— TASK DESCRIPTION —
In this exercise, the data must be written out exactly.

— MATERIAL TO PROCESS —
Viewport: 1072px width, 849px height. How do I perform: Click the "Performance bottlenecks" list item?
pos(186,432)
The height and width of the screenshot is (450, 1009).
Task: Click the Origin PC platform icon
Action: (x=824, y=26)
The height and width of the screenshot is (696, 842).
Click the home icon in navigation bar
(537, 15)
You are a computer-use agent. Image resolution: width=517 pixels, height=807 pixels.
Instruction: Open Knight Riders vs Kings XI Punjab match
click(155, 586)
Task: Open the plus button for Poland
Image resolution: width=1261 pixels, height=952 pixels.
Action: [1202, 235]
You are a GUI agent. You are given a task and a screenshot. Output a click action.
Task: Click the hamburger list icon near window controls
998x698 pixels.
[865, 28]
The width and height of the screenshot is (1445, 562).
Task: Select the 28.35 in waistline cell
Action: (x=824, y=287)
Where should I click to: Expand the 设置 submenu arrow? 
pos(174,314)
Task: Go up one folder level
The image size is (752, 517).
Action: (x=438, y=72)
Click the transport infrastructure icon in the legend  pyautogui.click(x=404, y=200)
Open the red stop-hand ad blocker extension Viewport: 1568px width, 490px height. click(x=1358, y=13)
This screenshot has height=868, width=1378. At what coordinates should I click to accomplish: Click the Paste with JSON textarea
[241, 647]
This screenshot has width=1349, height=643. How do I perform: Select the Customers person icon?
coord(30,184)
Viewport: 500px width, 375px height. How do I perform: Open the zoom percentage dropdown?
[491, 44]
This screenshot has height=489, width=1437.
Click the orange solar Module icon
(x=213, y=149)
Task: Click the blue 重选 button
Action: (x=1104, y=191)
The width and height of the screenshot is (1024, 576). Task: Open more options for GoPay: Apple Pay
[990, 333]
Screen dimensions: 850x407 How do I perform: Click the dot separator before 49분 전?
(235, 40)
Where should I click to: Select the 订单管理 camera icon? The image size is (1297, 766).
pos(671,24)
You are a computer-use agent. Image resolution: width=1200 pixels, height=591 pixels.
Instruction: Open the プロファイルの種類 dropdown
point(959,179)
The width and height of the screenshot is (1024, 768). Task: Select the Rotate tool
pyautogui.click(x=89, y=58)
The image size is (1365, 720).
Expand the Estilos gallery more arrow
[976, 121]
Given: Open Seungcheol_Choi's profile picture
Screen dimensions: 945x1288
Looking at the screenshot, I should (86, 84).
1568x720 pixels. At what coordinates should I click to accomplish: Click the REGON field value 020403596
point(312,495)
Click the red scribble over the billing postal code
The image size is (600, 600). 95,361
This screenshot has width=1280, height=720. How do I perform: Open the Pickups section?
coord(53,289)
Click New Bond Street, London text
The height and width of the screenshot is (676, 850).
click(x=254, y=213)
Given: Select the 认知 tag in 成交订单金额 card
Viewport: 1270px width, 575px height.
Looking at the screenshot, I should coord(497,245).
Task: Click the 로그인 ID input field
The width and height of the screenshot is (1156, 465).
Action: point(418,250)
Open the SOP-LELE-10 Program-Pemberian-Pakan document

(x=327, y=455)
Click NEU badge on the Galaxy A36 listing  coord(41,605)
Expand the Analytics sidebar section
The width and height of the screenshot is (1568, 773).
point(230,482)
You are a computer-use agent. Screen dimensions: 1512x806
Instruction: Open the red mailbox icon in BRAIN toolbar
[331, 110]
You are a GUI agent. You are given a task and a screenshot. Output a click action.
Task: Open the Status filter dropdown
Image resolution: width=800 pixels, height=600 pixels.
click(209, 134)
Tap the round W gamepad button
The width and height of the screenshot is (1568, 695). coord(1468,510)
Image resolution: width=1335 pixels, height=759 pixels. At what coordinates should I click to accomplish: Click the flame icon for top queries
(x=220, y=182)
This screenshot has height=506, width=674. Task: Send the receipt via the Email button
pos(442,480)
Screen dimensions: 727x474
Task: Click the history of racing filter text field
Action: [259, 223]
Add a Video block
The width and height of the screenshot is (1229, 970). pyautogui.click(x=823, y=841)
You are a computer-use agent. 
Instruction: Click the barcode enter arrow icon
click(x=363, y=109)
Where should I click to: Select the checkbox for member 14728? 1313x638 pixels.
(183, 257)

— TASK OUTPUT —
Viewport: 1072px width, 849px height. How do I perform: Click the "Performance bottlenecks" list item?
pos(186,432)
The height and width of the screenshot is (450, 1009).
Task: Click the Origin PC platform icon
Action: (x=824, y=26)
The height and width of the screenshot is (696, 842).
Click the home icon in navigation bar
(537, 15)
You are a computer-use agent. Image resolution: width=517 pixels, height=807 pixels.
Instruction: Open Knight Riders vs Kings XI Punjab match
click(155, 586)
Task: Open the plus button for Poland
Image resolution: width=1261 pixels, height=952 pixels.
Action: [1202, 235]
You are a GUI agent. You are given a task and a screenshot. Output a click action.
Task: Click the hamburger list icon near window controls
998x698 pixels.
[865, 28]
The width and height of the screenshot is (1445, 562).
Task: Select the 28.35 in waistline cell
Action: (x=824, y=287)
Where should I click to: Expand the 设置 submenu arrow? 
pos(174,314)
Task: Go up one folder level
The image size is (752, 517).
Action: (x=438, y=72)
Click the transport infrastructure icon in the legend  pyautogui.click(x=404, y=200)
Open the red stop-hand ad blocker extension Viewport: 1568px width, 490px height. click(x=1358, y=13)
This screenshot has height=868, width=1378. At what coordinates should I click to accomplish: Click the Paste with JSON textarea
[241, 647]
This screenshot has width=1349, height=643. How do I perform: Select the Customers person icon?
coord(30,184)
Viewport: 500px width, 375px height. How do I perform: Open the zoom percentage dropdown?
[491, 44]
This screenshot has height=489, width=1437.
Click the orange solar Module icon
(x=213, y=149)
Task: Click the blue 重选 button
Action: (x=1104, y=191)
The width and height of the screenshot is (1024, 576). Task: Open more options for GoPay: Apple Pay
[990, 333]
Screen dimensions: 850x407 How do I perform: Click the dot separator before 49분 전?
(235, 40)
Where should I click to: Select the 订单管理 camera icon? The image size is (1297, 766).
pos(671,24)
You are a computer-use agent. Image resolution: width=1200 pixels, height=591 pixels.
Instruction: Open the プロファイルの種類 dropdown
point(959,179)
The width and height of the screenshot is (1024, 768). Task: Select the Rotate tool
pyautogui.click(x=89, y=58)
The image size is (1365, 720).
Expand the Estilos gallery more arrow
[976, 121]
Given: Open Seungcheol_Choi's profile picture
Screen dimensions: 945x1288
Looking at the screenshot, I should (86, 84).
1568x720 pixels. At what coordinates should I click to accomplish: Click the REGON field value 020403596
point(312,495)
Click the red scribble over the billing postal code
The image size is (600, 600). 95,361
This screenshot has width=1280, height=720. How do I perform: Open the Pickups section?
coord(53,289)
Click New Bond Street, London text
The height and width of the screenshot is (676, 850).
click(x=254, y=213)
Given: Select the 认知 tag in 成交订单金额 card
Viewport: 1270px width, 575px height.
Looking at the screenshot, I should coord(497,245).
Task: Click the 로그인 ID input field
The width and height of the screenshot is (1156, 465).
Action: point(418,250)
Open the SOP-LELE-10 Program-Pemberian-Pakan document

(x=327, y=455)
Click NEU badge on the Galaxy A36 listing  coord(41,605)
Expand the Analytics sidebar section
The width and height of the screenshot is (1568, 773).
point(230,482)
You are a computer-use agent. Screen dimensions: 1512x806
Instruction: Open the red mailbox icon in BRAIN toolbar
[331, 110]
You are a GUI agent. You are given a task and a screenshot. Output a click action.
Task: Open the Status filter dropdown
Image resolution: width=800 pixels, height=600 pixels.
click(209, 134)
Tap the round W gamepad button
The width and height of the screenshot is (1568, 695). coord(1468,510)
Image resolution: width=1335 pixels, height=759 pixels. At what coordinates should I click to accomplish: Click the flame icon for top queries
(x=220, y=182)
This screenshot has height=506, width=674. Task: Send the receipt via the Email button
pos(442,480)
Screen dimensions: 727x474
Task: Click the history of racing filter text field
Action: [259, 223]
Add a Video block
The width and height of the screenshot is (1229, 970). pyautogui.click(x=823, y=841)
You are a computer-use agent. 
Instruction: Click the barcode enter arrow icon
click(x=363, y=109)
Where should I click to: Select the checkbox for member 14728? 1313x638 pixels.
(183, 257)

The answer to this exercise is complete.